Art21 has a large body of films and documentaries. The series “Exclusive” started in 2008 and is now on episode 213. Why is it so popular; what’s keeping it going?

Once Art21 forms a relationship with an artist, it's for life. Artists that were first featured in our broadcast series Art21 Art in the Twenty-First Century, which premiered in 2001, continue to be documented through new filming for our Web-only series Art21 Exclusive. The series continues to grow because the artists we feature continue to ask new and provocative questions through their work. I think what attracts people to our documentaries is that they present art from an artist's unmediated perspective.

What is it about the work of Andrea Zittel that fascinated you?

What initially attracted me to Andrea Zittel's work was her interest in applying constraints to various aspects of her everyday life such as only using bowls in her kitchen and wearing the same homemade dress for months on end. I was drawn to her idea that constraints can actually provide a sense of liberation by helping you realise what is truly necessary to live a comfortable, creatively fulfilling life.

Art, design and living. In general, the three seem to be cropping up more frequently together as a theme. Why, what’s up?

Artists and designers have always looked to each other for inspiration and alternative perspectives, especially when it comes to how their work integrates into people's daily lives. I'm not sure if there is a greater influx of this happening at the moment or not. Perhaps we're just paying closer attention to something that's been going on all along.

What was filming in Joshua Tree like? And filming Zittel?

Being on Andrea's property in Joshua Tree, California, which she refers to as "A-Z West", was an immersive and at times overwhelming experience. There is so much visual information to absorb and consider because every aspect of how A-Z West is designed and used is infused with meaning. By staying overnight on the property, the crew and I were able to film throughout the day and capture the landscape and Andrea's various projects at dawn and dusk when the sky was rich with color. I hope the videos convey what a beautiful and creative environment it is.

You’ve worked for Art21 for some time. What made this project unusual?

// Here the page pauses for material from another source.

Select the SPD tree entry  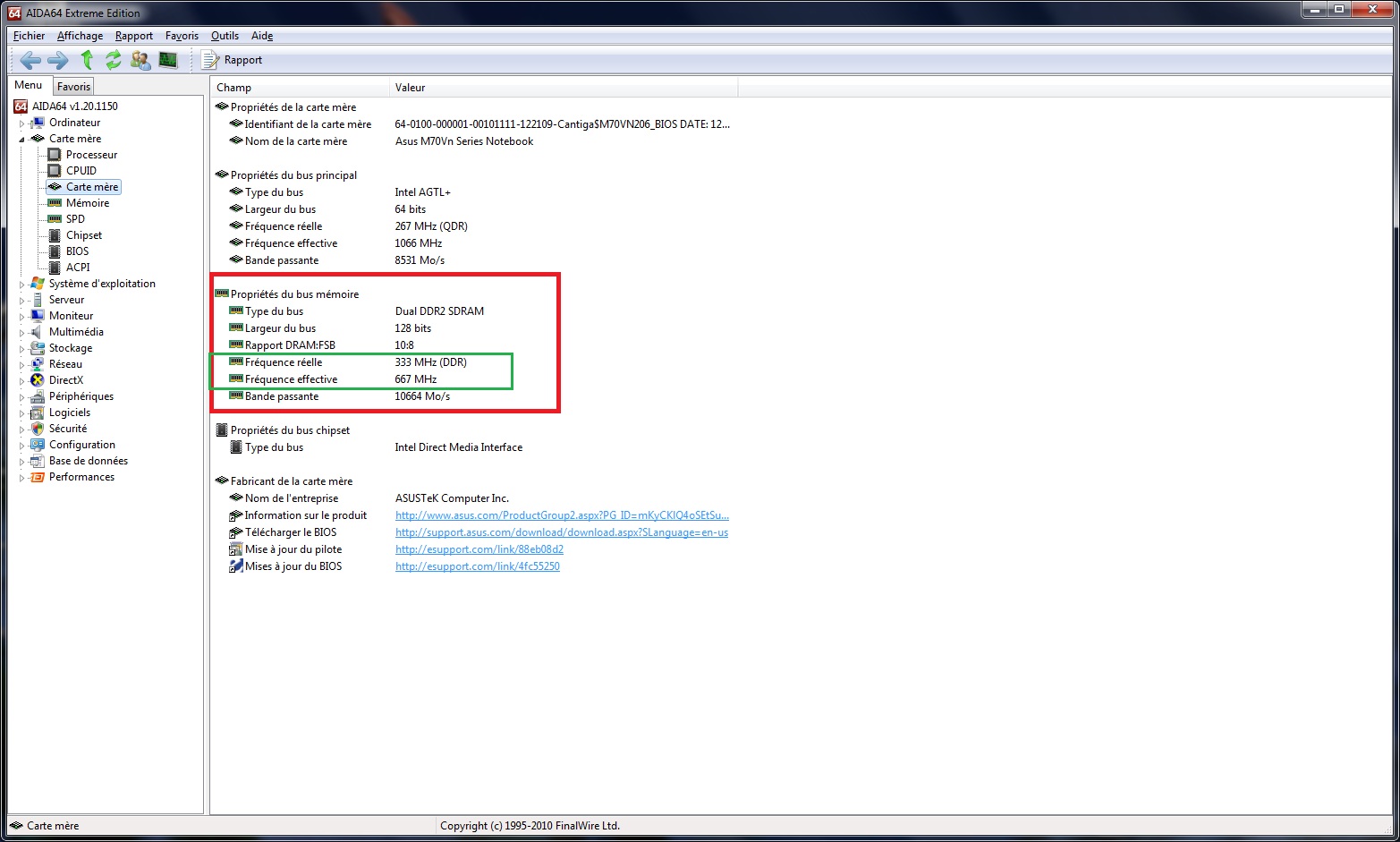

This project is unusual because of the intimate moments we were able to capture. In the Wagon Station Encampment, we filmed Andrea's guests as they woke up in their pods, and in Andrea's home we filmed her washing dishes as her son read a book nearby. Showing these private, everyday moments helped reinforce the idea that Andrea is investigating how art and design can affect our daily lives. Art21 often films people looking at art, but we rarely ever film people living inside of it.